Although Eckman and Sylvia have heard similar sentiments expressed by people visiting their remote residence, the two homesteads at each end of the state couldn't be more different.
Thick-forested mountains seemingly reach for the sky all around the Blankenship home, while the Lynns' house is surrounded by endless green flatlands.
The area around Barbara's home goes by several different names, including Kentucky Bend, New Madrid Bend and Bessie. It is a piece of land at a hairpin turn of the Mississippi, containing about 17 square miles. The peninsula is surrounded by Missouri and Tennessee. The only highway into the area is Route 22 out of Tennessee.
The exclave caused by the shift in the course of the Mississippi following the New Madrid Earthquakes of 1811 and 1812. These same quakes were responsible for the creation of nearby Reel Foot Lake in Tennessee.

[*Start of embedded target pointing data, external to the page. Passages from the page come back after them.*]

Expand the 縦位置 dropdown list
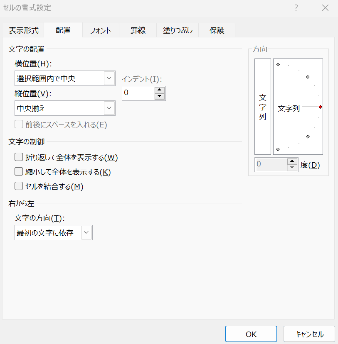The height and width of the screenshot is (344, 338). (109, 108)
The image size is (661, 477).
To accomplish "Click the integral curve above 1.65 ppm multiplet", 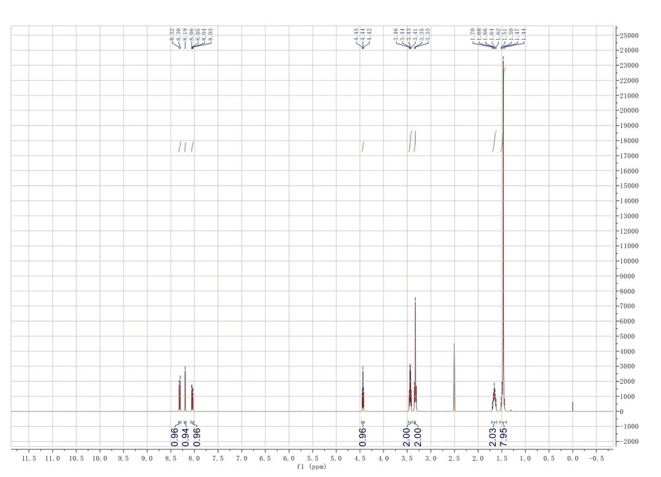I will pyautogui.click(x=494, y=140).
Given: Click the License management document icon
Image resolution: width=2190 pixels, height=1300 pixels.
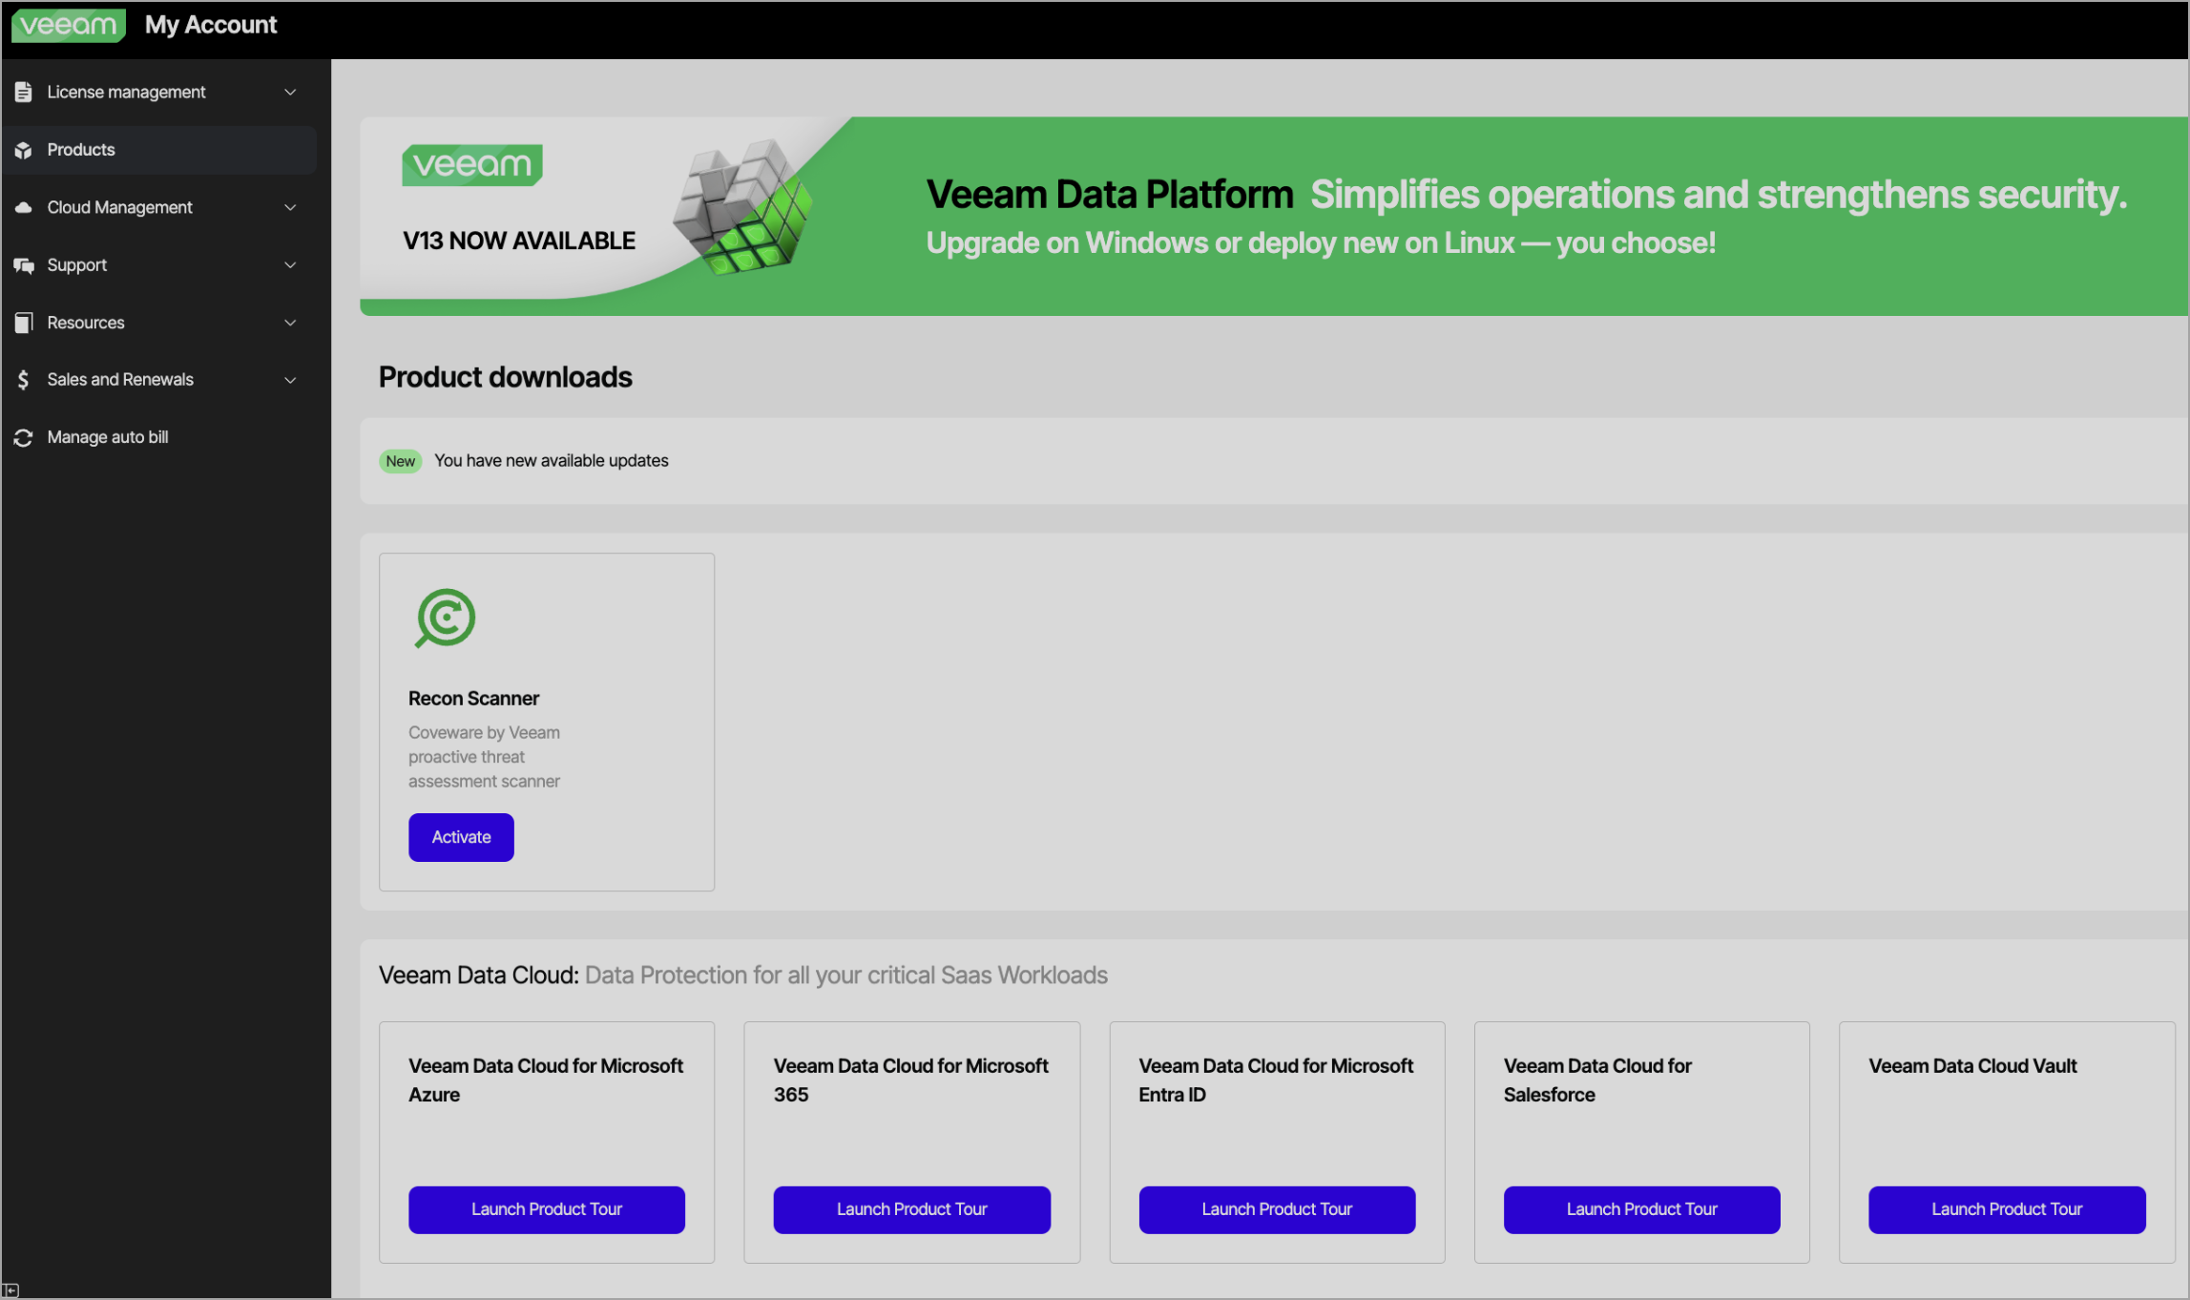Looking at the screenshot, I should click(24, 92).
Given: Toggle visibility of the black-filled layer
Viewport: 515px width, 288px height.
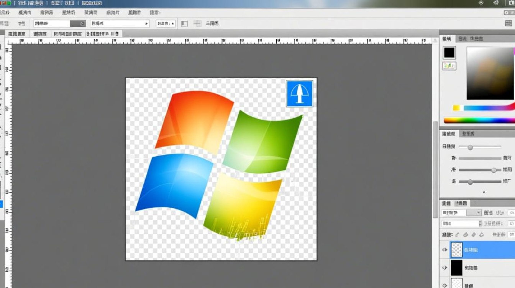Looking at the screenshot, I should [x=444, y=268].
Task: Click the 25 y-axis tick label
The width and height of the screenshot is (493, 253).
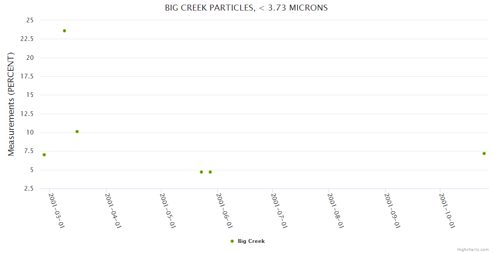Action: [29, 20]
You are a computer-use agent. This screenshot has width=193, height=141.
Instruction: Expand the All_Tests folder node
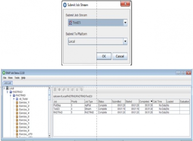coord(14,99)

Once a major cotton-producing area because of extremely fertile soil, Kentucky Bend had 300 residents around 1870. The number had fallen to 17 as of the 2000 census.
Barbara's son, Donald, taps his boot against the ground he has farmed for years and declares it is solid, but he's not so sure the folks upriver will be safe in the event of a future quake. "The ground up from here is a lot looser," he declares.
Shaky ground is something Eckman and Sylvia take for granted.
Sometimes the blasts from nearby strip mines provide all the stirring her beans require.
Familiar sounds and sights, living a healthy lifestyle, and having family and friends nearby are important to the parents of 10 children, two of whom are deceased and resting in a family plot nearby, as is typical in the mountains.
They miss the days when their sloping yard was filled with youngsters playing marbles and pitching horseshoes.
"We played hard, worked hard, and when it got dark, everybody went to bed, then got up at daylight and went to the corn field," she comments.
The couple is looking forward to spring and planting their garden, something they've never been without.
"Life was better when everybody had a garden," she says.
The nearest grocery is 14 miles away in the community of Phelps.